── Passage to read
The Corporate Transparency Act represents one of the most significant federal regulatory changes to affect small businesses in recent years. Enacted as part of the Anti-Money Laundering Act of 2020, the CTA requires millions of companies across the United States to report information about their beneficial owners to the Financial Crimes Enforcement Network, a bureau of the U.S. Department of the Treasury. For the hundreds of thousands of small businesses operating in New York City, including LLCs, corporations, and other entities, understanding and complying with the CTA's requirements is now an essential part of business ownership.

The CTA's Beneficial Ownership Information reporting requirements have generated significant confusion and uncertainty among business owners, particularly regarding who must file, what information must be reported, the applicable deadlines, and the consequences of non-compliance. This guide provides clear, practical guidance for NYC small business owners navigating this new federal regulatory obligation.

What Is the Corporate Transparency Act?

The Corporate Transparency Act was enacted by Congress in January 2021 to combat the use of anonymous shell companies for money laundering, terrorism financing, tax fraud, and other illicit financial activities. Prior to the CTA, it was relatively easy to form a company in the United States, including in New York, without disclosing the identities of the individuals who ultimately owned or controlled that entity. Criminal organizations exploited this anonymity to move money, evade sanctions, and conceal the proceeds of illegal activity behind layers of anonymous corporate structures.

The CTA addresses this gap by requiring certain companies, referred to as reporting companies, to file reports with FinCEN identifying their beneficial owners. FinCEN maintains the reported information in a secure, non-public database known as the Beneficial Ownership Secure System, or BOSS. Access to the database is restricted to authorized users including federal, state, and local law enforcement agencies investigating financial crimes, financial institutions conducting customer due diligence under the Bank Secrecy Act, and certain federal agencies for national security and intelligence purposes. The beneficial ownership information is not publicly available and is subject to strict confidentiality protections, access controls, and penalties for unauthorized disclosure.

Who Must File a BOI Report?

The CTA applies broadly to reporting companies, which are defined as any corporation, limited liability company, or other entity that is created by filing a document with a secretary of state or similar office under the law of a state or Indian tribe. This includes virtually every LLC formed by filing Articles of Organization with the New York Department of State (which also triggers the LLC publication requirement) and every corporation formed by filing a Certificate of Incorporation. The definition also includes foreign entities, meaning entities formed under the laws of a foreign country that have registered to do business in New York or any other state by filing a registration document.
────
── Data lines
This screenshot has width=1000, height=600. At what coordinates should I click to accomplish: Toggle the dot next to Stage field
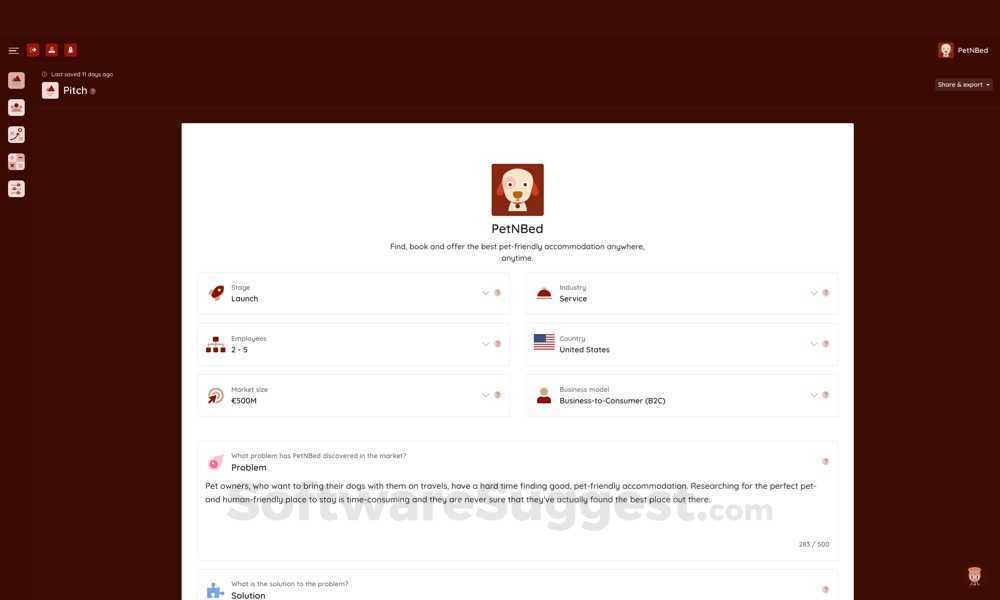tap(497, 293)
────
**Exercise**: Pick up the guide on the Corporate Transparency Act after its final sentence and keep writing it in the same style. None of the lines are needed here.

**Result of this exercise**:
The practical scope of this definition is enormous. If you formed your business by filing any organizing document with the New York Department of State, your company is almost certainly a reporting company under the CTA unless it qualifies for one of the statutory exemptions.

Key Exemptions

The CTA provides twenty-three categories of entities that are exempt from the BOI reporting requirement. The exemptions most relevant to NYC businesses include the following.

The large operating company exemption applies to entities that satisfy all three of the following criteria: the company employs more than twenty full-time employees in the United States, the company filed a federal income tax return for the previous year reporting more than five million dollars in gross receipts or sales, and the company has an operating presence at a physical office within the United States. All three conditions must be met simultaneously. A company with fifty employees but only three million dollars in revenue would not qualify.

Entities already subject to substantial federal or state regulation and reporting are also exempt, including banks, credit unions, money services businesses registered with FinCEN, securities broker-dealers registered with the SEC, registered investment advisers, insurance companies licensed by a state, and accounting firms registered with the PCAOB, among others. Tax-exempt entities recognized under Section 501(c) of the Internal Revenue Code are exempt, as are certain inactive entities that were in existence before January 1, 2020, are not engaged in active business, have no foreign ownership, have not changed ownership in the past twelve months, have not sent or received more than one thousand dollars in the past twelve months, and hold no assets.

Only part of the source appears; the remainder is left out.